Sara’s closet, said Julie Saul, Ms. Kalman’s longtime gallerist, “is about the intimacy of family and representing the essence of someone through their belongings. There are very few boundaries among the ways that Maira works. That can present difficulties to an artist. She’s most well-known as an illustrator and a writer, and that may have excluded her from conventional museum collections. It’s very hard to navigate the curatorial pathways.”

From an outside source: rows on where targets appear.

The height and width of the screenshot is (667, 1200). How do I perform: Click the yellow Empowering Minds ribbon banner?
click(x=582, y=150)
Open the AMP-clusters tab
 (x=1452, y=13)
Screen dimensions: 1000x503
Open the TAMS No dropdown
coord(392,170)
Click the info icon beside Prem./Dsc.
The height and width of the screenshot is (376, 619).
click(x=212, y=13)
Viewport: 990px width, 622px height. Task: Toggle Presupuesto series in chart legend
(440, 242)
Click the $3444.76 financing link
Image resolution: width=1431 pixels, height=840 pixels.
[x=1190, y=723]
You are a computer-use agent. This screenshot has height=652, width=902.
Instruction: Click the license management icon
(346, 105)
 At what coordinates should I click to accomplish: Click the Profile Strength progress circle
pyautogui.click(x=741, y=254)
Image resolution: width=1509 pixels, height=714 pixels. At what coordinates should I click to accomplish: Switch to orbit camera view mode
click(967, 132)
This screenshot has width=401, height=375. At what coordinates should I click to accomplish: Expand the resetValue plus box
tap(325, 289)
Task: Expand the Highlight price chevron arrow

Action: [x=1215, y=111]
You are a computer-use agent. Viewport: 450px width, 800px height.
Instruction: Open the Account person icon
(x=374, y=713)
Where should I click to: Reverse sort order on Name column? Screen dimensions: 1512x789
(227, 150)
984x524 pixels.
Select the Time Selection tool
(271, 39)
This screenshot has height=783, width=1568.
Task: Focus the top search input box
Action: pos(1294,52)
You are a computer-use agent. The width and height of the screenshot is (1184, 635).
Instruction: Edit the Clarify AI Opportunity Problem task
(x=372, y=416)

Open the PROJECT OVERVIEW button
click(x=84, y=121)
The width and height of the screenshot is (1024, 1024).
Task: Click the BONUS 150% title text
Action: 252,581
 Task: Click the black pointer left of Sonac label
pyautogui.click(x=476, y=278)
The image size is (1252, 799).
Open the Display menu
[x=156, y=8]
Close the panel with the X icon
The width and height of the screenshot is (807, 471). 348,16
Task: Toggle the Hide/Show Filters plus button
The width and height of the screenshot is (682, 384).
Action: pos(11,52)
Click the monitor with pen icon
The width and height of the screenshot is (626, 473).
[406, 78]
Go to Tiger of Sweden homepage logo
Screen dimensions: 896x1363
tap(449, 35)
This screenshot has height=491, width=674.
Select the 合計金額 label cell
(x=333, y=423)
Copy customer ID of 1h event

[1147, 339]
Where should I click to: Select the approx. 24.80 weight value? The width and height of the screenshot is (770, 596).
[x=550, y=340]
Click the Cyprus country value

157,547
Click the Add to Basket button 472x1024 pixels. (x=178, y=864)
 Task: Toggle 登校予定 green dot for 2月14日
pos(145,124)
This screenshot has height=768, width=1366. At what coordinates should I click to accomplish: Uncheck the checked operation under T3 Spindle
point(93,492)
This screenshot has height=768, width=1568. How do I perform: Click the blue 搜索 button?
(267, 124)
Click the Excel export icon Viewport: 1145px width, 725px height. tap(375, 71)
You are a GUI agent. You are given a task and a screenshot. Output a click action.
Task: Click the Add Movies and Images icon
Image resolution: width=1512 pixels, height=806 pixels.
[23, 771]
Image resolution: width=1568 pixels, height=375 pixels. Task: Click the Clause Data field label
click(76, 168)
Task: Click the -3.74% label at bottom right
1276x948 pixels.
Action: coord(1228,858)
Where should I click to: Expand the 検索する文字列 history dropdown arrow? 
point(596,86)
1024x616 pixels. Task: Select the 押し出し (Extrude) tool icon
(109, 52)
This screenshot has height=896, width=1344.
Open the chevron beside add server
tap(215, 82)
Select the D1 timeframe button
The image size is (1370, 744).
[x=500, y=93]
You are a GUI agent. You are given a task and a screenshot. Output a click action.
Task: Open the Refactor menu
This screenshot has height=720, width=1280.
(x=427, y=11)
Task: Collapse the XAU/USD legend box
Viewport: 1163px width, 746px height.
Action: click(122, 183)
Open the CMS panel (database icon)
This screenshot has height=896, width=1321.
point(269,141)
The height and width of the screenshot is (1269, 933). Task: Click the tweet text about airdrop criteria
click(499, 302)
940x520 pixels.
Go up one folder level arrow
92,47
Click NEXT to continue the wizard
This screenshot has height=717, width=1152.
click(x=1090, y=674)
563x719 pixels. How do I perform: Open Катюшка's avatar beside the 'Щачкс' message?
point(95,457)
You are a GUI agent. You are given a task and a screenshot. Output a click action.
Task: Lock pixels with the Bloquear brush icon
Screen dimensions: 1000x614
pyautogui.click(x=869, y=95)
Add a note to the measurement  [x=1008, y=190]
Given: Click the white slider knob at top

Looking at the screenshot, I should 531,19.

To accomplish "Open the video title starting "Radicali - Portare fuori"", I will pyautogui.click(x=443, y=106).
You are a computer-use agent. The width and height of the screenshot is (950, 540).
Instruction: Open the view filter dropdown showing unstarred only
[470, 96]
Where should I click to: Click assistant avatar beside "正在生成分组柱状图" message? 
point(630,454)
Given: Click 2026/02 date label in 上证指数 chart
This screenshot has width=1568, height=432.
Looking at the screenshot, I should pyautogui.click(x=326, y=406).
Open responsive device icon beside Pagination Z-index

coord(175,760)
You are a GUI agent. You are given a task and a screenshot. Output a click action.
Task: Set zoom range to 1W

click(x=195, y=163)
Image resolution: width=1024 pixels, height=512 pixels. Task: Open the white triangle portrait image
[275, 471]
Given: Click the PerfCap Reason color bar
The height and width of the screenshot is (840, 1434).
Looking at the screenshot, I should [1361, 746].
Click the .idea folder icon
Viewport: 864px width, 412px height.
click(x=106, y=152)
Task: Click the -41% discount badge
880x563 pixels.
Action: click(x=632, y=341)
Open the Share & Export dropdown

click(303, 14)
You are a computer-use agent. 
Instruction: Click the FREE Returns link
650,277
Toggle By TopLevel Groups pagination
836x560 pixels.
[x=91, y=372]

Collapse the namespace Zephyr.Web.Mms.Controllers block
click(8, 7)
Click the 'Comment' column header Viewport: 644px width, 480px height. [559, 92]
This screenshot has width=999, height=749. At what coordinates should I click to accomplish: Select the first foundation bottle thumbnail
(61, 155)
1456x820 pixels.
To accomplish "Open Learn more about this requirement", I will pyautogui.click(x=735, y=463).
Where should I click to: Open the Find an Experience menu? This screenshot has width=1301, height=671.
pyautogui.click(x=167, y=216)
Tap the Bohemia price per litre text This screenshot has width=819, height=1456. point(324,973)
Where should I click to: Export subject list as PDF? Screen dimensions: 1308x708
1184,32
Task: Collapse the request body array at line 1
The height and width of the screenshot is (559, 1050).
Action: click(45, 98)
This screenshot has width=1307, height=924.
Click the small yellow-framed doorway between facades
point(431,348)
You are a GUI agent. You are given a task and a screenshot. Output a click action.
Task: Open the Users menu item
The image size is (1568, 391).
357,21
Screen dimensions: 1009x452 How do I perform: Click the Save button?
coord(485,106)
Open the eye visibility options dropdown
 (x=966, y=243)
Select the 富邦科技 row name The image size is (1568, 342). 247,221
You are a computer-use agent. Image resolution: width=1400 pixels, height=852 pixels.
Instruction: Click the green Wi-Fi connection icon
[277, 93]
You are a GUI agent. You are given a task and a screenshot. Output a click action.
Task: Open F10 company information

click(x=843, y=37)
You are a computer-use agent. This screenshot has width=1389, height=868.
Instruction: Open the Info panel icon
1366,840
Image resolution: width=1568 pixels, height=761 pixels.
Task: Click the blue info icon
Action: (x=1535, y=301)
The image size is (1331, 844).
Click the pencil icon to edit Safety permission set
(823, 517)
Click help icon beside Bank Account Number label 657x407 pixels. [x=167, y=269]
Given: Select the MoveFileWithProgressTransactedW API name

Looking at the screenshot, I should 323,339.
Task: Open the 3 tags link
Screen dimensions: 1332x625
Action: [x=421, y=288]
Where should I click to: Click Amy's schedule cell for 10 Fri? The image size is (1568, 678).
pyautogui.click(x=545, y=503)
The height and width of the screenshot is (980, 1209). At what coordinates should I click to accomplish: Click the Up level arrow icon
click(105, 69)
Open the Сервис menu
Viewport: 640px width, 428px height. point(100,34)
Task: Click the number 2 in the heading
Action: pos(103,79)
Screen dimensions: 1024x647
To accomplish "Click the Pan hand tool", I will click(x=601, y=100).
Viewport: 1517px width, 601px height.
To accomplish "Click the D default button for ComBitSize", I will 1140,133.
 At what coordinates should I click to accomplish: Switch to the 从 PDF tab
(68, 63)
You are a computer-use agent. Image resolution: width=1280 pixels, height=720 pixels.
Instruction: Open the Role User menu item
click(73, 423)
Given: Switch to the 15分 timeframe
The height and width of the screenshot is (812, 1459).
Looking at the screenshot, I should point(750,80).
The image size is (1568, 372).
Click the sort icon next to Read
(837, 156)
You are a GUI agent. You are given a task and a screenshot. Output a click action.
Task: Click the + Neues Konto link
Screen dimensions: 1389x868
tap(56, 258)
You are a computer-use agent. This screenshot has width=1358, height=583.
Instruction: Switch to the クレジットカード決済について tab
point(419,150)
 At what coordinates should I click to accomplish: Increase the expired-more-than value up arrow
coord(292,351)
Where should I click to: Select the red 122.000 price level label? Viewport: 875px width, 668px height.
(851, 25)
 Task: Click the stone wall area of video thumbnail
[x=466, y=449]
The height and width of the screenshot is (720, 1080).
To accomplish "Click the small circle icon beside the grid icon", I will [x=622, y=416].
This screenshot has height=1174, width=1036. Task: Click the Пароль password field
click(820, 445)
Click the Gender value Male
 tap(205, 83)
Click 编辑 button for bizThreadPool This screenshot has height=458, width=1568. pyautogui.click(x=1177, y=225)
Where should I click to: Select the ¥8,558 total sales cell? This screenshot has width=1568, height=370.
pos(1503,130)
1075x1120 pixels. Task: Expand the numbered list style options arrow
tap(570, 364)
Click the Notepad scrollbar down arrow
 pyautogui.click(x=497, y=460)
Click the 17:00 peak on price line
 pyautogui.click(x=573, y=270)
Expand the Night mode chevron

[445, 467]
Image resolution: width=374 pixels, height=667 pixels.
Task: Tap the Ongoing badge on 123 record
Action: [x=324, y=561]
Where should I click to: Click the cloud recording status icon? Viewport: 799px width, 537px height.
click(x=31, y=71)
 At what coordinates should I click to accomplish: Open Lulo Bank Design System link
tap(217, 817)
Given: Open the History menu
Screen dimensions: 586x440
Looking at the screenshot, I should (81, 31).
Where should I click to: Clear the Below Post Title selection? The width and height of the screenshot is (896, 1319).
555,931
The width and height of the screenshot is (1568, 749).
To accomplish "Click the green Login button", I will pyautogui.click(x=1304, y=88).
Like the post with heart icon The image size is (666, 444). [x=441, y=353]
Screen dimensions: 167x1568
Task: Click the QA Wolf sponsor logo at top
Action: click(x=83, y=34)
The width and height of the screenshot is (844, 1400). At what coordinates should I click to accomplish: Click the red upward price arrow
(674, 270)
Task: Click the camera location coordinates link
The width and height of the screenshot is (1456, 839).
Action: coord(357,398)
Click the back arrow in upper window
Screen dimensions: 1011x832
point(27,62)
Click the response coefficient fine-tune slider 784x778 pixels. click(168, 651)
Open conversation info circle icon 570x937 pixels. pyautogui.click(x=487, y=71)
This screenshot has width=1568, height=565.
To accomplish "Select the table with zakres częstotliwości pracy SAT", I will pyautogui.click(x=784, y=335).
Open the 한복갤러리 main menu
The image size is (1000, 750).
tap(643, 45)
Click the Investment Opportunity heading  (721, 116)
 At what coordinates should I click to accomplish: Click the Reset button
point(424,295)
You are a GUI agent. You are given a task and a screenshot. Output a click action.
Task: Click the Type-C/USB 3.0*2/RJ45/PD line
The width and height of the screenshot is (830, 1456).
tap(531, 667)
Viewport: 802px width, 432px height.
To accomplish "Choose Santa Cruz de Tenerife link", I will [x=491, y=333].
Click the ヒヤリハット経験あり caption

This is not to say that Ms. Kalman doesn’t have relationships (often whimsical, always unpredictable) with cultural institutions. She has been a guest curator at the Cooper Hewitt, organizing a show about the comfort of objects that featured the conductor Arturo Toscanini’s trousers, lent from her personal collection. She has performed with Ms. Saul, Isaac Mizrahi and the composer Nico Muhly at the New York Public Library, in a percussion-based opera based on Strunk & White’s “The Elements of Style,” the rule book of English grammar, which Ms. Kalman illustrated in 2005. She has collaborated with Daniel Handler (otherwise known as Lemony Snicket) on a series of books based on the photography collections at the Museum of Modern Art. She once played a duck — in a tutu and flippers — in Mr. Mizrahi’s production of “Peter and the Wolf” at the Guggenheim. But the Met has long been her playground. She has provided the route and the narration to the Museum Workout, a sold-out adventure in which dancers lead groups through the Met’s collections. Date night for Ms. Kalman and Mr. Meyerowitz means Fridays sketching in the galleries. Ms. Kalman even persuaded the Met’s administrators to let her join the cleaning crew for a few hours, part of a daylong apprenticeship in which she worked in the cafeteria and also as a museum guard. “I was in uniform for all three jobs,” she said, happily.
What would Sara make of her closet’s metamorphosis into, as her grandson put it, “a monument to courage and independence and freedom?” Or the fact that her socks were on display at one of the world’s largest cultural institutions?
“She would have thought we were crazy,” Ms. Kalman said, “but in the best possible way.”